The benefits of resveratrol are fortunately also far more practical than those of calorie restriction. For while restricting calories might benefit the mitochondria, it will nevertheless leave the individual with lower energy levels and less protein thereby hampering many of the body’s other processes. As such, those who restrict their diet in this way often suffer from other conditions such as osteoporosis, limited muscle mass, dry flaky skin and thin hair. Furthermore, calorie restriction is an anti-social and un enjoyable process that sees patients order side salads on their own at meals out. The life extension benefits of resveratrol can be enjoyed without such sacrifices. Currently there are no longitudinal studies on humans demonstrating the effectiveness of resveratrol on humans or indeed of calorie restriction. However the supplement has been shown to be effective on fish and yeast.
There are other benefits of resveratrol too that extend beyond the mitochondria. Firstly, many studies (again confined to animal studies) have demonstrated its anti-cancer activities in interacting with molecular targets. This has been shown to work best with tumors that it can come into direct contact with such as those skin and gastrointestinal tract.
As well as being used to enhance endurance in the gym, resveratrol may also work as a fat burner; this concept stemming from the observation that those born with certain variations of the SIRT1 gene have faster metabolisms leading to increased fat burning. It’s positive effects on the mitochondria of the brain also suggest that it could be effective not only in protecting the brain from the onset of disease, but also in treating disorders that already exist and in enhancing cognitive function. In one study, it was found that the amyloid plaques and tangles that cause Alzheimers and other conditions could be greatly reduced in mice through oral administering of resveratrol.
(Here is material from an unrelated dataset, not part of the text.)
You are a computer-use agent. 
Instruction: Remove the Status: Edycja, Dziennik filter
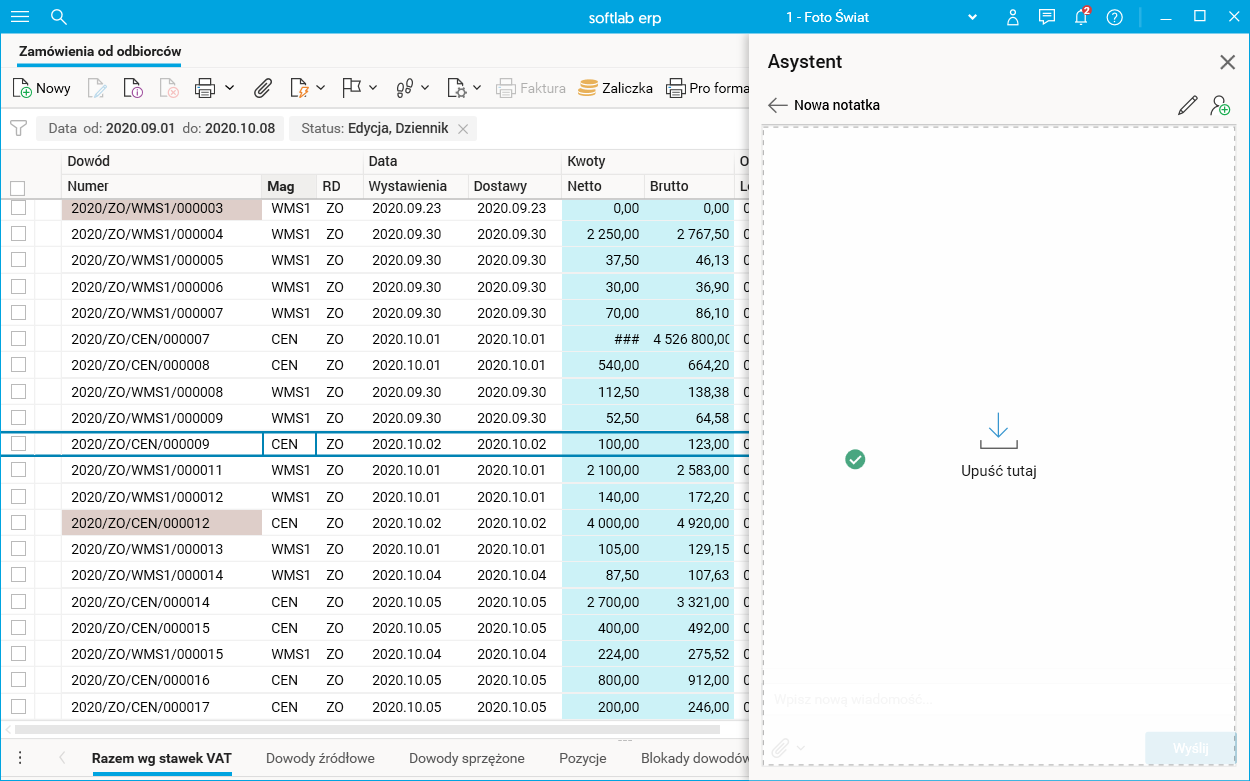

Adding to the benefits of resveratrol is the fact that it is an oestrogen receptor and modulator, meaning that it can reduce levels of oestrogen in the blood and increase testosterone. This can then lead to increased anabolism (the building of muscle and healing of wounds), improved sex drive, concentration and drive.
The ‘bioavailability’ of resveratrol has been questioned, with some critics questioning its ability to be used by the body when taken as a supplement. Buccal delivery has been found to be the best way to consume resveratrol whereby the user allows the ingredients to be absorbed through their mouth lining into their blood stream. Side effects of resveratrol have yet to be fully examined, though currently there are no known adverse effects (though it may interfere with some oral contraceptives).